MSU to Resolve Significant Shortfall in State Funding
The MSU Board of Regents will convene at 9 a.m., Monday, March 28, in a specially-called meeting to set tuition and fees for Fall 2011 and discuss ways for MSU to overcome an estimated $6.4 million shortfall in state funding during the upcoming biennium.
Data published by the Texas Higher Education Coordinating Board shows that MSU ranks 31st in state appropriations (that is, sixth from the bottom) per full-time student among 36 universities in Texas. Disparities in funding go back decades and are the result of the legislature's passing special-item legislation that awards funding to some universities apart from state appropriations distributed equitably to all universities through the formulas. (Special item funding is known in Washington, D.C. as earmarks). Special item funding is renewed by the legislature year after year and provides some state universities with as much as three times the funding per student as that received by MSU. President Jesse Rogers has worked over the years to set limitations upon such funding.

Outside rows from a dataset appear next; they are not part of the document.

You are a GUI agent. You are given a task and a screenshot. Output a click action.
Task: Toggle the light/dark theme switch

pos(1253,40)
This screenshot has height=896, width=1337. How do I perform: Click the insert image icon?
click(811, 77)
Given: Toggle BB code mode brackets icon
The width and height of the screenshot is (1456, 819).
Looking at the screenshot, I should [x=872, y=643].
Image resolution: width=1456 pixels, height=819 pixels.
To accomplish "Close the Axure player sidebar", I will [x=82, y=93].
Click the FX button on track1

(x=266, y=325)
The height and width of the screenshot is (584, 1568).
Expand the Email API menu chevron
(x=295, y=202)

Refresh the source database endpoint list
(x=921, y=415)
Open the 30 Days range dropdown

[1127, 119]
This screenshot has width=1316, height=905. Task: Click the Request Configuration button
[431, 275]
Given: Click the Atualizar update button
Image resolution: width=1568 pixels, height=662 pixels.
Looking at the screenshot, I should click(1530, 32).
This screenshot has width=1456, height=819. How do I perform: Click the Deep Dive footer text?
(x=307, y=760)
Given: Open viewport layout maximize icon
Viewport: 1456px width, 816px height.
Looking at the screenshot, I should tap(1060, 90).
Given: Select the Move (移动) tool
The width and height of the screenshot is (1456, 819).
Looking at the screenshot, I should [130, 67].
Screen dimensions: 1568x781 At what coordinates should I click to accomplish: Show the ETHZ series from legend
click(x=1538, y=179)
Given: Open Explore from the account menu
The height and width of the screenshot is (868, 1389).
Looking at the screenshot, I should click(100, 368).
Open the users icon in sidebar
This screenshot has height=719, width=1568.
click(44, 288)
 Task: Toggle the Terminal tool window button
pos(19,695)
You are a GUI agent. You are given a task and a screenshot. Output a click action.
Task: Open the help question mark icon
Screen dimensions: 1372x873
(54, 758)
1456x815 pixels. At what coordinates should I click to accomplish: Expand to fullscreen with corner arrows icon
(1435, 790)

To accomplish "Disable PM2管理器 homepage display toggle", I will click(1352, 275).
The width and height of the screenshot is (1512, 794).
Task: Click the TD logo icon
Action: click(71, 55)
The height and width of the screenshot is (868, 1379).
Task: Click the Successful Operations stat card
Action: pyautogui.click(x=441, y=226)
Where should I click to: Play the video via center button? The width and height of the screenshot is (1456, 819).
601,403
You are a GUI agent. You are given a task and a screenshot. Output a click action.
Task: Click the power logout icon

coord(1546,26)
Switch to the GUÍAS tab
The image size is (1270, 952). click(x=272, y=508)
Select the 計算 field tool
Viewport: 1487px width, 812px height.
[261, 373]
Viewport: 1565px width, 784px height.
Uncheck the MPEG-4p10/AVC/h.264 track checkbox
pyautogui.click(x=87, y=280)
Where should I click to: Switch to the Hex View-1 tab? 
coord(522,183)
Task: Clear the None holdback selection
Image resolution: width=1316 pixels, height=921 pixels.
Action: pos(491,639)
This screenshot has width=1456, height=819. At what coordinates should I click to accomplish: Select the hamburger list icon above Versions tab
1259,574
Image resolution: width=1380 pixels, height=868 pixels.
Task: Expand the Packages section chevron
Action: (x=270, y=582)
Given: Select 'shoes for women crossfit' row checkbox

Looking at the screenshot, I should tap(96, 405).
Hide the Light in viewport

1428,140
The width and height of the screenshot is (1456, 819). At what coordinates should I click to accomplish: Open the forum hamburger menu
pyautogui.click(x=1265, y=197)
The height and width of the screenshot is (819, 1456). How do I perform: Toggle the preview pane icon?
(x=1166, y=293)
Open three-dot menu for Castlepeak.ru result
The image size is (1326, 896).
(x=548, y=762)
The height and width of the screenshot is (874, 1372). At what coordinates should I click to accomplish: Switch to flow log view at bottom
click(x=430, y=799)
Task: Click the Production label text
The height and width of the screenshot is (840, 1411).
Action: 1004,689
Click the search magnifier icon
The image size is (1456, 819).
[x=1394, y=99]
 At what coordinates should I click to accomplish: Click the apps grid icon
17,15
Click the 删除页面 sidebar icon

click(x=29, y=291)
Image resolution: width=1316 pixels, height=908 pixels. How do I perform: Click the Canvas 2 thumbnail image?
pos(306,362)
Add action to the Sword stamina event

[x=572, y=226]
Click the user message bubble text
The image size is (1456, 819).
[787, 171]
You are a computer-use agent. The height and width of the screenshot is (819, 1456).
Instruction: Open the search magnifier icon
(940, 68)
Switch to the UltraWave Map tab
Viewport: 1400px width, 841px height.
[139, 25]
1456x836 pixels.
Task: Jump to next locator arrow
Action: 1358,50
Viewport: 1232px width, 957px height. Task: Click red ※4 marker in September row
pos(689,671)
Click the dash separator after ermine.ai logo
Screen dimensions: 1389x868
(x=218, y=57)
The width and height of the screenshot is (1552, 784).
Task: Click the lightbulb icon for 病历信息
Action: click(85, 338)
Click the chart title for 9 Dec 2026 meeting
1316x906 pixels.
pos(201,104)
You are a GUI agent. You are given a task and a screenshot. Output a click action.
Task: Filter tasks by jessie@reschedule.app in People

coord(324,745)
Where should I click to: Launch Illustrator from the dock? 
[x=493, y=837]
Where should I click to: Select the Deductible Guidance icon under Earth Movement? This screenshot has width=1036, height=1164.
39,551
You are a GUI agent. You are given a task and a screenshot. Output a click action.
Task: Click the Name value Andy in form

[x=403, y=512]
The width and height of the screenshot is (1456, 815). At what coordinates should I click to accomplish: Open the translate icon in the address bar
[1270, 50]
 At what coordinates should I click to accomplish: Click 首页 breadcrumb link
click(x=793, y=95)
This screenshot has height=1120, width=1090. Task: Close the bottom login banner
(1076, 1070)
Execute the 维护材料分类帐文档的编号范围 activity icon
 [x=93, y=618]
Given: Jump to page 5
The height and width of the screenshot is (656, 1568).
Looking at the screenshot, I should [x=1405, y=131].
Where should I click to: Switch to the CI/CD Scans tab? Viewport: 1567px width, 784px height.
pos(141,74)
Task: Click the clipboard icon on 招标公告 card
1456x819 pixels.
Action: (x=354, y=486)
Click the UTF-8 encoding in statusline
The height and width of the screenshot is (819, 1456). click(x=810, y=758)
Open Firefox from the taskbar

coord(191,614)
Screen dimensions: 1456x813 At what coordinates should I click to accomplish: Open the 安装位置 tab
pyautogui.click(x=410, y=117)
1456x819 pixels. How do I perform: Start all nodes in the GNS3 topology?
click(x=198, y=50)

Though MSU is grateful for the funds it receives from the state, Midwestern, as all other state universities, must find ways to make up the difference between the funds it receives from the state and the cost of operating a university. The university has only two means of bridging the shortfall from the state, cutting costs and increasing revenue, such as tuition and fees.
During its meeting, the board will review the administration's cost-cutting proposals in such areas as hiring, travel, gifted summer programs, and employee dependent tuition coverage. Additional sources of revenue being considered include increases in parking fees and supplemental appropriations from the MSU Foundation, MSU Charitable Trust, and other MSU endowment funds. These foundations and others have continued to stand behind MSU because they believe in the university and its mission.
Even though the legislature has not yet written a final budget for the biennium, Regents must determine tuition and fee rates now so that MSU can begin early registration for the Fall 2011 semester. The board will discuss a tuition and fee increase of at least 4 percent. If approved, this amount would be in line with anticipated increases at other Texas schools and keep MSU's tuition and fees at or below the state average.
"Our intention is to continue to make MSU the best value in education in the State of Texas," says Chairman Dr. Carol Gunn. "The measures we will consider have been thought out and studied for months. We will make the best decision for our students."